Without strong bipartisan support, the ambitious referendum may fail.

There is immense goodwill for a Voice referendum, a sense that it corrects for historical injustice.
There is immense goodwill for a Voice referendum, a sense that it corrects for historical injustice.

The Albanese government has won a mandate to put before the people an ambitious referendum for an Indigenous voice to parliament that can succeed only if there is widespread agreement across the nation that this will lead to a more united and reconciled Australia. This is the test.

The public will judge a proposal on its capacity to bring the country together – the key to the successful 1967 referendum. The requirement is a high degree of bipartisanship among conservative, liberal and progressive voters, support from the major parties, Labor, Liberal, Nationals and Greens, and spread across the states – a bipartisanship that does not exist today.
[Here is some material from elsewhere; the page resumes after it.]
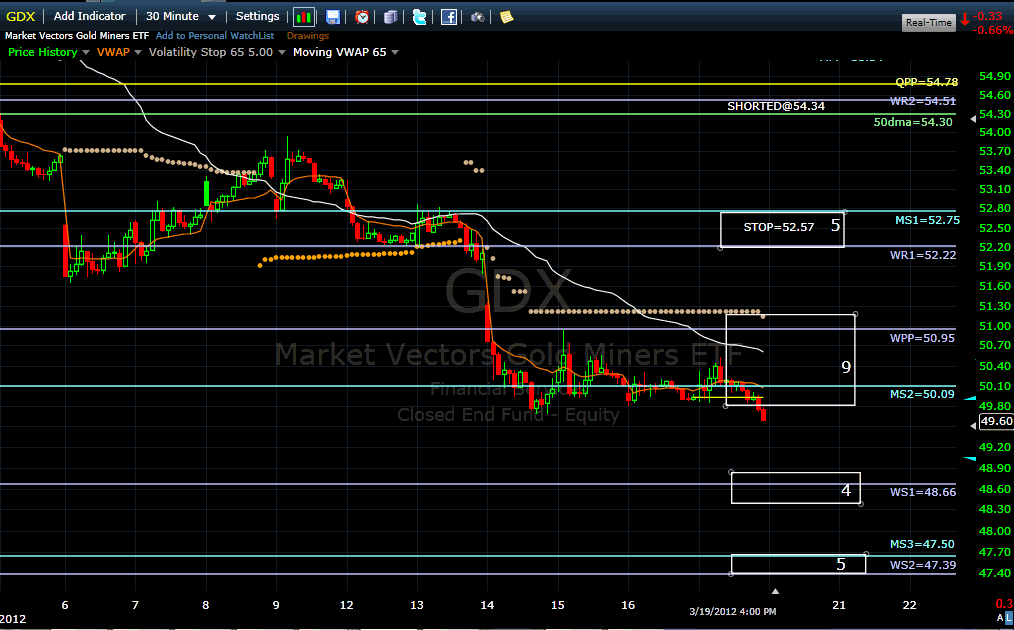Open the 30 Minute interval dropdown
Viewport: 1014px width, 630px height.
point(180,16)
There is immense goodwill for this referendum, a sense that it corrects for historical injustice, that it possesses a moral dimension. Yet there is little public discussion about the workability of the proposal, its practical meaning and the reasons it has been rejected by Tony Abbott and Scott Morrison and was formally rejected by the Turnbull cabinet.
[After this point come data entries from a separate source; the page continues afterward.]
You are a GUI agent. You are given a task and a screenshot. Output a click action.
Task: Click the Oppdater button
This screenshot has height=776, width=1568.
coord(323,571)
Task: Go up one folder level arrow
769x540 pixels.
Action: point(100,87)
Indigenous Affairs Minister Linda Burney. Picture: Getty Images
Indigenous Affairs Minister Linda Burney. Picture: Getty Images

Carrying this referendum will be a monumental task. The worst mistake its advocates can make is to assume the nation is ready and the Australian public grasps what is being proposed. Indigenous leaders have invested years of work. But much of the public ­remains disengaged. New Indigenous Australians Minister Linda Burney, the first Indigenous woman to hold this ministry, sees the voice as a transformative event for the nation but, as a political professional, she is cognisant of the challenge.

In an interview with Inquirer, Burney says her aim is to “bring people together” in an inclusive strategy. On timing she takes her guidance from the new Prime Minister. “He has expressed the view that we would like to see the referendum this term,” Burney says. “But the most important thing I think is not to set a hard and fast timeline. The most important thing is to build the consensus that’s necessary for a successful referendum. I’m very much avoiding timelines.”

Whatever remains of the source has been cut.